Mili Township (咪哩乡 (咪哩鄉, Mīlǐ Xiāng)) is a township in Yuanjiang Hani, Yi and Dai Autonomous County, Yunnan, China. As of the 2017 census it had a population of 13,719 and an area of 190.13 km2.

==Administrative division==
As of 2016, the township is divided into one community and five villages:
- Mili Community (咪哩社区)
- Haluo (哈罗村)
- Daheipu (大黑铺村)
- Daxin (大新村)
- Wana (瓦纳村)
- Gancha (甘岔村)

==History==
It was formerly known as "Chongshan Township" (崇善乡) before 1949.

==Geography==
The township sits at the southwestern Yuanjiang Hani, Yi and Dai Autonomous County. It shares a border with Mojiang Hani Autonomous County to the west, Yangjie Township to the east, Yinyuan Town to the south, and Manlai Town to the north.

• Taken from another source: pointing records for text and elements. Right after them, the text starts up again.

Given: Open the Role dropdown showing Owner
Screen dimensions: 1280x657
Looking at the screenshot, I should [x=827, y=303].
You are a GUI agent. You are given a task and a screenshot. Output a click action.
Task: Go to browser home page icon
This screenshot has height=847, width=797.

The highest point in the township is Mount Laolinliangzi (大兴老林梁子) which stands 2321 m above sea level. The lowest point is Manshatian (漫沙田), which, at 966 m above sea level.

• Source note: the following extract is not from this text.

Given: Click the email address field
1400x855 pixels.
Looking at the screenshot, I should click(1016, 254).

There are three major rivers and streams in the township, namely the Wana River (瓦纳河), Nanzhang Stream (南掌河), Xiaomiao Stream (小庙河), and Yangma River (养马河).

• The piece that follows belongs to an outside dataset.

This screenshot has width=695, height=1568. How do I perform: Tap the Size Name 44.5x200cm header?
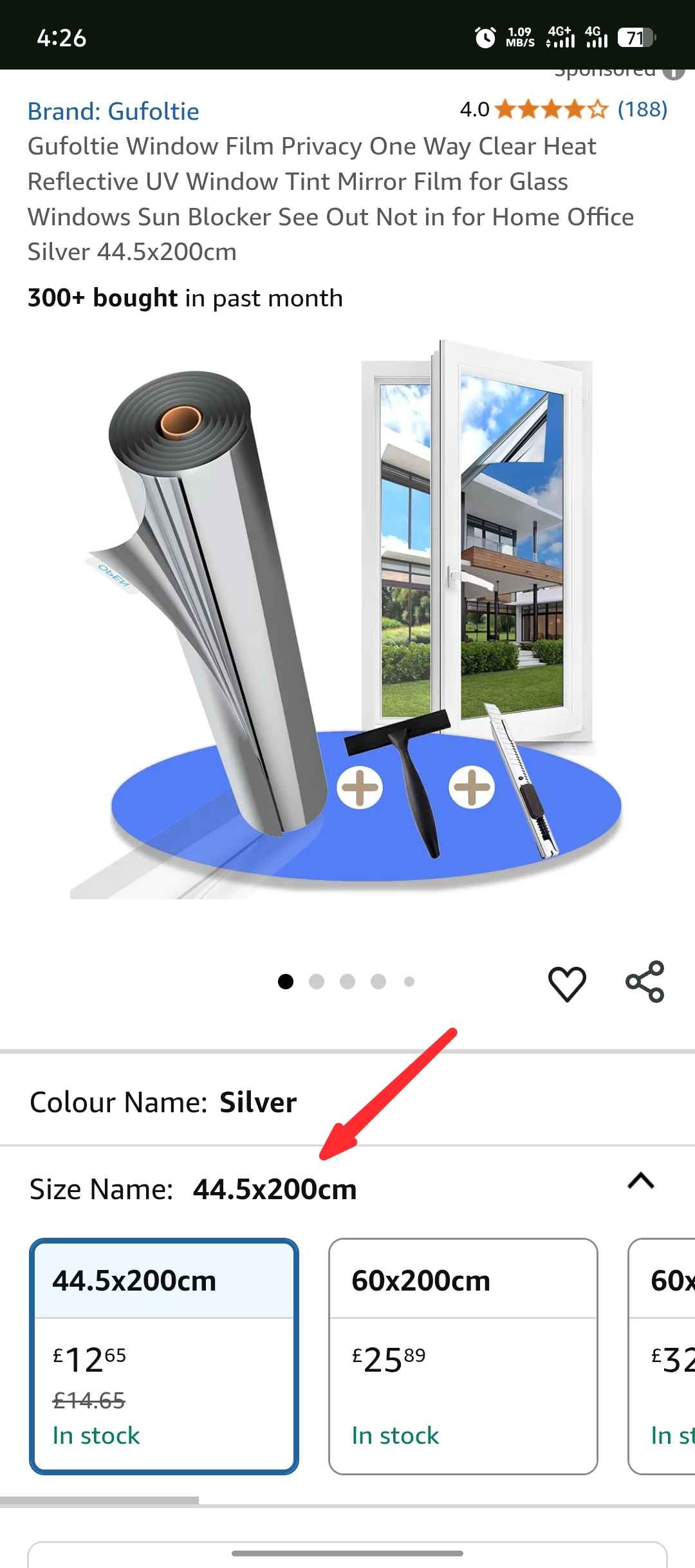(x=193, y=1189)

The township is in the subtropical monsoon climate zone, with an average annual temperature of 16 to 17 C, total annual rainfall of 1200 mm, and a frost-free period of 300 days.

==Economy==
The region's economy is based on agriculture and animal husbandry. The main crops are rice, wheat, corn, and vegetable. Commercial crops include tobacco, sugarcane, rape, pear, persimmon, and walnut. The region abounds with iron, nickel, and serpentine.

==Tourist attractions==
The Wana Hot Spring (瓦纳温泉) is a popular attraction in the township.

==Transportation==
The National Highway G213 passes across the township north to south.